Rechte werden hofiert, Gegendemonstration gegängelt

Heute, am 02.02.2019 fand am Vormittag im Schlossgarten auf der „Grünen Brücke“ an der Cannstatter Straße eine Kundgebung der „AfD“ statt, die zu Protesten gegen das
Dieselfahrverbot in Stuttgart gerufen hatte. Wie erwartet war die Kundgebung
sehr schwach besucht. Den meisten Menschen war wohl klar, dass die Kundgebung zum selben Thema am Nachmittag die bessere Option ist.
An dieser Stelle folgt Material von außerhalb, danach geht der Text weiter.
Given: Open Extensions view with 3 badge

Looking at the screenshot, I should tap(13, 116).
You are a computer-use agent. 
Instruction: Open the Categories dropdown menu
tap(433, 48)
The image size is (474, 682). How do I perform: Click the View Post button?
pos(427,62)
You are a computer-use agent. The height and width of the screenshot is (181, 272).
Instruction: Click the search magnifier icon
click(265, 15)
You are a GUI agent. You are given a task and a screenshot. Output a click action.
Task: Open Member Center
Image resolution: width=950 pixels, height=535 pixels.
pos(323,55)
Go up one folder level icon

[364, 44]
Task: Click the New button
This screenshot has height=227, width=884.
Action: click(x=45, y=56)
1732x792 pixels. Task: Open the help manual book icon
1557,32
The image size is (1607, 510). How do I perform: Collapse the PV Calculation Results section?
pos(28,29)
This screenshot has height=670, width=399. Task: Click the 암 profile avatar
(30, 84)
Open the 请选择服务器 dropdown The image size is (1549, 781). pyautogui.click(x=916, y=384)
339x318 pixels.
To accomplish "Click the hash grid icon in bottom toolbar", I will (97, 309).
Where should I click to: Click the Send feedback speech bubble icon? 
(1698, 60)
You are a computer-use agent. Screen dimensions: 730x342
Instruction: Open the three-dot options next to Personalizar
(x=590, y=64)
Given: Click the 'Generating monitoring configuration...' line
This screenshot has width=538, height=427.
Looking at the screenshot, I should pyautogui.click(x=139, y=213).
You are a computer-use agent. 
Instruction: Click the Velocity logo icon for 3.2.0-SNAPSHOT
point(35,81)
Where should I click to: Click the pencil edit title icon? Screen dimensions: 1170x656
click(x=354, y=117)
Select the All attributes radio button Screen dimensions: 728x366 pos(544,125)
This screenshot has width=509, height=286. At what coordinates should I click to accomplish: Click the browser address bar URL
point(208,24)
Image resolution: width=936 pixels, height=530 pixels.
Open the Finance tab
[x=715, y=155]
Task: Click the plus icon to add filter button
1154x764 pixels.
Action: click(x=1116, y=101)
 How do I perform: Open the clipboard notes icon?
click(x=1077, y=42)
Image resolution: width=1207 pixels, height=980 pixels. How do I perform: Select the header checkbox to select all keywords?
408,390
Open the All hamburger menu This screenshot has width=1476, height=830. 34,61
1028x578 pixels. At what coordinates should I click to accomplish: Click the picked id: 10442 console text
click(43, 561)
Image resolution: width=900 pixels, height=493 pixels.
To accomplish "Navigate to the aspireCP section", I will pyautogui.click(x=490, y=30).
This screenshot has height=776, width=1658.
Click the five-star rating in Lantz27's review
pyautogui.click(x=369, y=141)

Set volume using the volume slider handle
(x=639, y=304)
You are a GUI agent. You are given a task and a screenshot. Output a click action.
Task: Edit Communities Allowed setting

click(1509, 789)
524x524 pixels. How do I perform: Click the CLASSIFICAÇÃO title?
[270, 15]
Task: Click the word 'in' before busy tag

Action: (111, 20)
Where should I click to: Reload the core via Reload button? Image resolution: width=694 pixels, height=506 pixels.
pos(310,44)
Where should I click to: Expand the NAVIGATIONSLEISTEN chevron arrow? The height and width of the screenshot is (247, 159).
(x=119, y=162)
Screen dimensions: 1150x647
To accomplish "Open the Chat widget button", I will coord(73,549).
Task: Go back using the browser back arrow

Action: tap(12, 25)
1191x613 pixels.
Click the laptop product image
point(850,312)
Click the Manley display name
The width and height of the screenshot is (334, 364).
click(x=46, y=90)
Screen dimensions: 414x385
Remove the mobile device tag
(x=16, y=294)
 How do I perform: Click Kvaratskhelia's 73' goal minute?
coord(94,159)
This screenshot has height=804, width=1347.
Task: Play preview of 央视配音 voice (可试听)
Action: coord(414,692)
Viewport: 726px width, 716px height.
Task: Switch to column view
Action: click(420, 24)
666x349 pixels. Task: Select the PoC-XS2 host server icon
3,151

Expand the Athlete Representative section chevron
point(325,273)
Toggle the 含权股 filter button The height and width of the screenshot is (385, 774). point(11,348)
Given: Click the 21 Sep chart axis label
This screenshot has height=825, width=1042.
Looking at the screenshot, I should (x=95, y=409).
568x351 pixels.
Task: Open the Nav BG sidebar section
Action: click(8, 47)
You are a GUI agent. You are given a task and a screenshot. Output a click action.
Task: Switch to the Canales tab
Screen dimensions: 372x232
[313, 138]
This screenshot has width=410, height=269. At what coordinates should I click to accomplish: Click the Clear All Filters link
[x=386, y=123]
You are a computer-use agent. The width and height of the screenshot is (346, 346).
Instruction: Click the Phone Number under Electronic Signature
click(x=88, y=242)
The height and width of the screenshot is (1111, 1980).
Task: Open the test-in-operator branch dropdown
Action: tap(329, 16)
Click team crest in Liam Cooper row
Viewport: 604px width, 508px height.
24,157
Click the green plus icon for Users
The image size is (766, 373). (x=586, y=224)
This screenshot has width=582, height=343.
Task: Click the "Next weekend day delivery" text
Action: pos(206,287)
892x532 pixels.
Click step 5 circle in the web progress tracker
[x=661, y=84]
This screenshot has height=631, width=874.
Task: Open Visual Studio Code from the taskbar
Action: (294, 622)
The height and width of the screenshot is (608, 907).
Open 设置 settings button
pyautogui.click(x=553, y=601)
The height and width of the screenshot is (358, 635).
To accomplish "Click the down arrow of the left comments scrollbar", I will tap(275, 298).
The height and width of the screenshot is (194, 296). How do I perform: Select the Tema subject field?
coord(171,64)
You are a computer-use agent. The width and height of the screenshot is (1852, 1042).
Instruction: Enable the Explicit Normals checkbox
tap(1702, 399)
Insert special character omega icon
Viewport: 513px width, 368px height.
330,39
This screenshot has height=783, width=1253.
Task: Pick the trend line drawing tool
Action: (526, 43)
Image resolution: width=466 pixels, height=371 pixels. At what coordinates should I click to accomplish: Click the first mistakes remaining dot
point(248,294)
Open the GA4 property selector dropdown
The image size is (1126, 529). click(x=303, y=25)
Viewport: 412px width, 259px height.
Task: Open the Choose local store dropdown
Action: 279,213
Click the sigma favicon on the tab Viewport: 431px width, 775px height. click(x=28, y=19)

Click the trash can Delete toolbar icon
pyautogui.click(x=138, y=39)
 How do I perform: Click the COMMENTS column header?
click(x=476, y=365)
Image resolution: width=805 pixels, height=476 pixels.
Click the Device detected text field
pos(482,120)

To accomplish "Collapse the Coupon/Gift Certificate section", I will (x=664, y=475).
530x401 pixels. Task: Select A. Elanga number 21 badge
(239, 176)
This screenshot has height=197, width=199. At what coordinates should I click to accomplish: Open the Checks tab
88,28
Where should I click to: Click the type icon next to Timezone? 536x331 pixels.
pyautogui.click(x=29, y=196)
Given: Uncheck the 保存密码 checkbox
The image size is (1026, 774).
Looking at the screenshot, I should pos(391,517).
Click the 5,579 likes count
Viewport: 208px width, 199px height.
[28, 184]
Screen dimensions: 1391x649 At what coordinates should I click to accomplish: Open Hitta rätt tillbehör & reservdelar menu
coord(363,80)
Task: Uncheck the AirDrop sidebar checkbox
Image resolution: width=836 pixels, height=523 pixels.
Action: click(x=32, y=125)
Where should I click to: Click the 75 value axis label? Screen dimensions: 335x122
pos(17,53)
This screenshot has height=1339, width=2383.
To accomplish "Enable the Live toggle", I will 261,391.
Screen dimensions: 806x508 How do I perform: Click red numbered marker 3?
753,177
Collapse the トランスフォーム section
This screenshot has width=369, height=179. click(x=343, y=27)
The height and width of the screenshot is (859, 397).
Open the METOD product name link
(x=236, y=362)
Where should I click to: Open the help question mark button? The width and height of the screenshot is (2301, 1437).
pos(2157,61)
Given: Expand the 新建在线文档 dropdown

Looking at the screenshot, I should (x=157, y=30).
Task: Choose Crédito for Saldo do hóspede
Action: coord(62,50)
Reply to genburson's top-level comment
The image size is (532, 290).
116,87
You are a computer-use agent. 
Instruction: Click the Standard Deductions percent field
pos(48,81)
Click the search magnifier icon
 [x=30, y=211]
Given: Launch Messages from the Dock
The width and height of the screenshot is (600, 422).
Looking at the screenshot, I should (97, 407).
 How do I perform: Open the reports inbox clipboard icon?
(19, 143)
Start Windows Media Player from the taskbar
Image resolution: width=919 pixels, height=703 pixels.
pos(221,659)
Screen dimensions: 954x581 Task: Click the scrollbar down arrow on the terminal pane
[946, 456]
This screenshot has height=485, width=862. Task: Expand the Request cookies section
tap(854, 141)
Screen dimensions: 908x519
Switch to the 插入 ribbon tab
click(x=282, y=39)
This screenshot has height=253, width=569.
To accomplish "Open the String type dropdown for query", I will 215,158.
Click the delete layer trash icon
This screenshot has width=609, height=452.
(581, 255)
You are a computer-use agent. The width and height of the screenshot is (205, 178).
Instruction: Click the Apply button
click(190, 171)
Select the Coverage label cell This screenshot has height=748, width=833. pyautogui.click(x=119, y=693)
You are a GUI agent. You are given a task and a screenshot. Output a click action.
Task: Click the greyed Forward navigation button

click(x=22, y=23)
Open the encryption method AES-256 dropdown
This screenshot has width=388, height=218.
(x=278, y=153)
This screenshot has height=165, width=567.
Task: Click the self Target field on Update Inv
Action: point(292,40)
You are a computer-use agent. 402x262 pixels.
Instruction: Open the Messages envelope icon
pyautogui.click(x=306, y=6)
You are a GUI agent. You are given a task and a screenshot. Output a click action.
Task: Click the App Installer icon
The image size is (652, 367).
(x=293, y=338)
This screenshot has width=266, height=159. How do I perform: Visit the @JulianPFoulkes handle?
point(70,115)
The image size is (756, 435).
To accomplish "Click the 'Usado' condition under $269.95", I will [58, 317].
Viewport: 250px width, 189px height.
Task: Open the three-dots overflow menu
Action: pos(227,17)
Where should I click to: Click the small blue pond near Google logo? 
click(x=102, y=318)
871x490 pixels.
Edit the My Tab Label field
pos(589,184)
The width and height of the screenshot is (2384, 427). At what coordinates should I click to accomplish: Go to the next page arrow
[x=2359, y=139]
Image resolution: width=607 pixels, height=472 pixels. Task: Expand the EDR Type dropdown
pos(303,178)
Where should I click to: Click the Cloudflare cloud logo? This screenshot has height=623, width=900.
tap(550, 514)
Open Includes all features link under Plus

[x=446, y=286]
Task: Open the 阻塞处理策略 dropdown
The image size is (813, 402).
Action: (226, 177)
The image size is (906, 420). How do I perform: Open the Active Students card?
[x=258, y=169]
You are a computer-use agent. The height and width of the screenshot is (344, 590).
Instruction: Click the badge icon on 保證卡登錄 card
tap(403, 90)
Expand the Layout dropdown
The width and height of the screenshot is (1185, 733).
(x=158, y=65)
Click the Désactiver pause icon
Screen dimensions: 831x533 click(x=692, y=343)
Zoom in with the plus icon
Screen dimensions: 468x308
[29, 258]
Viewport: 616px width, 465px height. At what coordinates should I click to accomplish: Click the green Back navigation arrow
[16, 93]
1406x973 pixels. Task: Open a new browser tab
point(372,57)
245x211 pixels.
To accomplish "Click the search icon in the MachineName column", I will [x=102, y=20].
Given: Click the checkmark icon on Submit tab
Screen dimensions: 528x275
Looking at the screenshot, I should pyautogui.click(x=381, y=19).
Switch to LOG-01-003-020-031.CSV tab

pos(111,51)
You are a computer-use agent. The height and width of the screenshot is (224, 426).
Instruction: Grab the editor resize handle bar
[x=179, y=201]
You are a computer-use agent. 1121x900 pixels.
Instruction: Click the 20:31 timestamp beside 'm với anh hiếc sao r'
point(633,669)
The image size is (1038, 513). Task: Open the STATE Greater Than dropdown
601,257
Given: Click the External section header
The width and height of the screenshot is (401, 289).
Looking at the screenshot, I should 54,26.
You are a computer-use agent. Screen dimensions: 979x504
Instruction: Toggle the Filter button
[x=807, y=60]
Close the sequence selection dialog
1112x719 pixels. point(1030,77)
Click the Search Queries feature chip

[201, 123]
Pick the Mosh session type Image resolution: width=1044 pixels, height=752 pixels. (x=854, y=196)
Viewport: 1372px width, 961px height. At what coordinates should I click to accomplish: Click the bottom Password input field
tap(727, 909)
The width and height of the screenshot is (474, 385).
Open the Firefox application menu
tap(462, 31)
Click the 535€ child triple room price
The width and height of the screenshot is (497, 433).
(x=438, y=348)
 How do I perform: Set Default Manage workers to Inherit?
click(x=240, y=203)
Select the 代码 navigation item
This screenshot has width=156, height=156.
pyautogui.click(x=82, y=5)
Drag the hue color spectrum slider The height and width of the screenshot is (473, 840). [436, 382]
Als Aktionsbündnis Stuttgart gegen Rechts hatten wir eine Kundgebung an der
Neckarstraße angemeldet, um über die Strategie der Rechten, sich mit den
Dieselprotesten gemein zu machen, aufzuklären. Mag der Protest gegen die
Fahrverbote auch gerechtfertigt sein, dürfen wir nicht zulassen, dass sich die
„AfD“ hier als politische Kraft präsentiert: Für sie ist dieses Thema nur ein weiterer Versuch, sich in Stuttgart zu etablieren und sich als „Partei der kleinen Leute“ darzustellen. Wer den Klimawandel leugnet, disqualifiziert sich für jeden Beitrag in der Feinstaub- & Dieseldebatte.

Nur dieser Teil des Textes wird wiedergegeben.